Les assureurs s’attendent à une augmentation des déclarations liées aux effondrements partiels de toitures, aux infiltrations d’eau lors des phases de redoux, ou encore aux dommages sur les structures légères (chalets, abris, terrasses). Pour les collectivités, chaque sinistre entraîne des démarches administratives et parfois des franchises importantes à régler. Si une partie des dégâts est couverte, l’ensemble des coûts indirects – expertises, travaux provisoires, sécurisation des bâtiments – reste souvent à la charge des communes. À plus long terme, ces épisodes extrêmes peuvent conduire à une réévaluation des primes d’assurance, en particulier dans les zones identifiées comme fortement exposées aux risques d’avalanches ou de surcharge neigeuse.

Un équilibre économique fragile

Paradoxalement, ces chutes massives constituent aussi une opportunité.
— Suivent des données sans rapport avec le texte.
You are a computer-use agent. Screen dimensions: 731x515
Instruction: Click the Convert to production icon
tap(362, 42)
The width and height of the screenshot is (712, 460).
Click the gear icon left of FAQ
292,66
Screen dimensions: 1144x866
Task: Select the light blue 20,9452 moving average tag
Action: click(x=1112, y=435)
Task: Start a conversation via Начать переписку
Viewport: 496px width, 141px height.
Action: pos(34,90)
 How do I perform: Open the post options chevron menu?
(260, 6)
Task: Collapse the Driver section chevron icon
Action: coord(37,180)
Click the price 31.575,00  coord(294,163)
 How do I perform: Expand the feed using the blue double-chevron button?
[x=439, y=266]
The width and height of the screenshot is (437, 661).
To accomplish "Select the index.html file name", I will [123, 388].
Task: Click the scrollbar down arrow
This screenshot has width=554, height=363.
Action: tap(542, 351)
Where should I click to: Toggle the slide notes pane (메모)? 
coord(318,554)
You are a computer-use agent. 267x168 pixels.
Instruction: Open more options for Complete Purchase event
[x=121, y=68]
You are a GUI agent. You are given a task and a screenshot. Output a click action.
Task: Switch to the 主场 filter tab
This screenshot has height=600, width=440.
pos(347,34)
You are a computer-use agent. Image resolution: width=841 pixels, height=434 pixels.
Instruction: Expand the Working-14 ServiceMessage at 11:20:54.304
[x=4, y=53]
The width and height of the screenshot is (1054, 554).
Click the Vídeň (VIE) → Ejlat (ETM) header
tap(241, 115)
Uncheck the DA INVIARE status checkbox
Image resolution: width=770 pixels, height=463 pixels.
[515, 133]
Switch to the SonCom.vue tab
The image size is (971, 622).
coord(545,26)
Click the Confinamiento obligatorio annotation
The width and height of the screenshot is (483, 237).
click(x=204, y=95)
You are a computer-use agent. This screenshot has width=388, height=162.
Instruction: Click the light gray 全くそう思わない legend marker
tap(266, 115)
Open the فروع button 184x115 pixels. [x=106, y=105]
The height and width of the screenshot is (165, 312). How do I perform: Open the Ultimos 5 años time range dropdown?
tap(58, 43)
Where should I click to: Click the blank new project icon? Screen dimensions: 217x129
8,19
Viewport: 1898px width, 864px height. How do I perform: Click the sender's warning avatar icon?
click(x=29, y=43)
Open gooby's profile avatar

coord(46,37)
L’enneigement exceptionnel garantit des conditions de ski optimales pour plusieurs semaines. Pour les stations des Alpes du Nord, cela pourrait sécuriser la fin de saison et améliorer les réservations de dernière minute. Mais l’équilibre reste fragile. Les communes doivent jongler entre dépenses immédiates et recettes futures incertaines. L’épisode de février 2026 rappelle que l’économie de montagne dépend d’une météo favorable… mais maîtrisable. Trop peu de neige menace la saison. Trop de neige désorganise le territoire.

À l’heure où les événements climatiques deviennent plus intenses et plus imprévisibles, les collectivités alpines devront adapter leurs modèles budgétaires, renforcer leurs infrastructures et anticiper des épisodes extrêmes plus fréquents. Les records de neige font rêver les skieurs. Pour les communes, ils imposent surtout une équation complexe : transformer l’abondance en atout économique, sans laisser la facture peser durablement sur leurs finances.